**What you have to do**
Pull out of the data below the stretch of lines bounded by the one containing "Click the smartlimit" and the one containing "Task: Select the Najčastejšia voľba badge", both bounds included, unchanged.

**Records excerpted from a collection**
Segment Open

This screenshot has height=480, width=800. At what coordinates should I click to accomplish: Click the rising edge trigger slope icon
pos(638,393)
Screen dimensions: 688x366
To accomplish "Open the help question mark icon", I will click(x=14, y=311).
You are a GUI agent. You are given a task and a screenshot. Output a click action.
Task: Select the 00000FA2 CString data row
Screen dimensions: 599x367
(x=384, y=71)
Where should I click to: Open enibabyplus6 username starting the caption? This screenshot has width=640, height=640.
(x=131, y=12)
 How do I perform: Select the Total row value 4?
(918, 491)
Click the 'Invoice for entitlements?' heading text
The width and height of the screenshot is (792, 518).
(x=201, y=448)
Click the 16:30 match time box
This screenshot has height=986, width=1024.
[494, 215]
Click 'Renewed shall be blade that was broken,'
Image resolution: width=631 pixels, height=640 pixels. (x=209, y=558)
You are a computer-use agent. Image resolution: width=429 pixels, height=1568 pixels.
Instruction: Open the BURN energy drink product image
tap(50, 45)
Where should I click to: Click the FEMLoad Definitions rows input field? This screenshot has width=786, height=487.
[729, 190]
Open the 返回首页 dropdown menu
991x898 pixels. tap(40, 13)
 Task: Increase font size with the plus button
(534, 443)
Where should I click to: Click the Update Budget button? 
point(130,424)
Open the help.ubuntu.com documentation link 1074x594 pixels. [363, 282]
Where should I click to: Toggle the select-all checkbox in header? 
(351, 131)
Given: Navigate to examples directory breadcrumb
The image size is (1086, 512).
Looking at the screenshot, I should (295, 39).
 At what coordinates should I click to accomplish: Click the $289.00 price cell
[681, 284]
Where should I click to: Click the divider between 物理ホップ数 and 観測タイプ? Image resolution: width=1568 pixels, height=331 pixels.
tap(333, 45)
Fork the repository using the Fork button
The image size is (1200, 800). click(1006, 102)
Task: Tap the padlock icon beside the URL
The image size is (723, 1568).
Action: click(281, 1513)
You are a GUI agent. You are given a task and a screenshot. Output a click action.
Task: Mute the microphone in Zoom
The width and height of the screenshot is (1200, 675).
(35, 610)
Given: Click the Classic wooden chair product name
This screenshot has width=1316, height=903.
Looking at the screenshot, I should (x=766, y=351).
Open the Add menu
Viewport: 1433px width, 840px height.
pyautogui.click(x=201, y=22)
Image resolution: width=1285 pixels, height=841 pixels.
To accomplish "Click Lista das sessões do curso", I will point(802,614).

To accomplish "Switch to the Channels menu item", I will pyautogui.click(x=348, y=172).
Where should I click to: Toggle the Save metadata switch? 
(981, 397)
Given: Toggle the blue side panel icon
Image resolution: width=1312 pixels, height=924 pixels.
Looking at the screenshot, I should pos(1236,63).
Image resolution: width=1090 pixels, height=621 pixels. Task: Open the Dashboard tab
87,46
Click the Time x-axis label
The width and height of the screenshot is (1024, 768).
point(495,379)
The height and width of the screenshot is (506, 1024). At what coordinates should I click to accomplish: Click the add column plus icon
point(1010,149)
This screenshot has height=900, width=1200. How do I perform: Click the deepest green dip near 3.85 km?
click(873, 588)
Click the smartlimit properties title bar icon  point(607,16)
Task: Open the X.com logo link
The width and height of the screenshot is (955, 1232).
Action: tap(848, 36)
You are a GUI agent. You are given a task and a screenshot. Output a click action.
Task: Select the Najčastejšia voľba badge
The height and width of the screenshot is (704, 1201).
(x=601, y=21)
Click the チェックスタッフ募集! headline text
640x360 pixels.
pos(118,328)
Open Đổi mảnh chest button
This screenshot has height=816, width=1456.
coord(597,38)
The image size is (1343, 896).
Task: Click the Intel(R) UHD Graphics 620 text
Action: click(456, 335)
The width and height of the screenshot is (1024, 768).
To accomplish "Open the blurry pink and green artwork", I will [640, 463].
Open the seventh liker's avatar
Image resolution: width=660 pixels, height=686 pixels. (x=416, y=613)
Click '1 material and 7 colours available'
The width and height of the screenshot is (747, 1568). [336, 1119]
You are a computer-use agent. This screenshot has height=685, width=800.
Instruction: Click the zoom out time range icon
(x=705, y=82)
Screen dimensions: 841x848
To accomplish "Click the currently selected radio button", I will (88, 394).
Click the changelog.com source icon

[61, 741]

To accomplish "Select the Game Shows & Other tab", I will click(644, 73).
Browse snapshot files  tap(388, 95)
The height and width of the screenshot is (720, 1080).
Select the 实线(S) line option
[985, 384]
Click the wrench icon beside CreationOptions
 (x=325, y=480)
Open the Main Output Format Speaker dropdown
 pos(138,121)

Segment Closed

**The answer**
Click the smartlimit properties title bar icon  point(607,16)
Task: Open the X.com logo link
The width and height of the screenshot is (955, 1232).
Action: tap(848, 36)
You are a GUI agent. You are given a task and a screenshot. Output a click action.
Task: Select the Najčastejšia voľba badge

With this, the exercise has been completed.